How can we (better) reconstruct evolutionary history from present-day DNA sequences?
This is a very big and somewhat old question, with hundreds of scientists working on different aspects. The field which has developed is called phylogenetics. The general idea is that organisms with similar DNA sequences are usually more closely related than organisms which quite different DNA sequences. Making this formal and then running many computations on a computer leads to a tree diagram showing interelationships; this diagram is called a phylogenetic tree. My contributions to this big project are in two areas: phylogenetic mixtures and theoretical analysis of Bayesian methods.

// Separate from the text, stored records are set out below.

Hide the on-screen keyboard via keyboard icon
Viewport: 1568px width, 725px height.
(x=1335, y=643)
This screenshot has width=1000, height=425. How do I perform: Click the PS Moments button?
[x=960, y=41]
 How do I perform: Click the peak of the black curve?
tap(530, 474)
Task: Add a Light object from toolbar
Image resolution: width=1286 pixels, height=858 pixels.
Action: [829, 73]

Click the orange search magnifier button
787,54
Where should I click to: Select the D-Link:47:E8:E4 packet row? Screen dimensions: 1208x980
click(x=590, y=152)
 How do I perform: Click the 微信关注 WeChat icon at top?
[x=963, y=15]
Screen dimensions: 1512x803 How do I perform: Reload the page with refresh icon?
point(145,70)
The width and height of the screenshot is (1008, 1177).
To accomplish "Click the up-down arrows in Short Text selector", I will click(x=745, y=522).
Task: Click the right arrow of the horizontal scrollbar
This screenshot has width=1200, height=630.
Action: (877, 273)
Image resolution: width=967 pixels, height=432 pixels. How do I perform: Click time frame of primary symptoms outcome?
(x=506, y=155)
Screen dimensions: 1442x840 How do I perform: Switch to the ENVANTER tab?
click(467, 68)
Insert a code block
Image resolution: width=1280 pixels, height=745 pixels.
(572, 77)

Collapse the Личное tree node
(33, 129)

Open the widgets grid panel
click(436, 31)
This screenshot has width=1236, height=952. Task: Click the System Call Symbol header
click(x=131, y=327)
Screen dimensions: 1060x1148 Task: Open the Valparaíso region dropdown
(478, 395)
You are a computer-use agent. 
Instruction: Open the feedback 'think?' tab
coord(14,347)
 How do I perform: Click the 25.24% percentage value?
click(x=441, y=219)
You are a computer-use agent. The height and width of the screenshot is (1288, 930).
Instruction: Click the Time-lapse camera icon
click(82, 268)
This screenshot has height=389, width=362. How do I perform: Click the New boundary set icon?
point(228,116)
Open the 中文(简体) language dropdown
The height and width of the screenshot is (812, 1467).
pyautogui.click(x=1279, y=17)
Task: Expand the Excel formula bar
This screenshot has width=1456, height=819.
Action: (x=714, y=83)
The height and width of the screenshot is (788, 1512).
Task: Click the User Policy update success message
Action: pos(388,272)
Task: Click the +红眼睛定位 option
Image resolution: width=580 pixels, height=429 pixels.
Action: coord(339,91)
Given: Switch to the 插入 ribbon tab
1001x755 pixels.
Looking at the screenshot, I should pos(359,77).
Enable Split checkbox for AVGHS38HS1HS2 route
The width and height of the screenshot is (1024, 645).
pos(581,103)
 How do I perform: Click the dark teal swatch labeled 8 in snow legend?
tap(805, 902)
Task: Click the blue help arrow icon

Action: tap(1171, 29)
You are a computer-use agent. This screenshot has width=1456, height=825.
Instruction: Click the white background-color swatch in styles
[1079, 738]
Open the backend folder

Mixtures: It is well established from a theoretical perspective that if sequences evolve under a single (simple) model then a large amount of sequence data will reconstruct the tree correctly with high probability. However, it is now known that different parts of a sequence evolve in different ways; this is formulated statistically as a phylogenetic mixture model. In contrast to the single-process case, it is known that data from mixtures of processes does not uniquely determine a tree. Mike Steel and I recently realized that even more is true: it is possible to have a mixture of two processes on one tree such that the resulting data looks exactly like a single process on a different tree. I'm now interested in whether these sorts of issues really do pose a problem for phylogenetics researchers. Recent work with Mossel and Steel partially addresses this question through a combination of geometric and combinatorial means.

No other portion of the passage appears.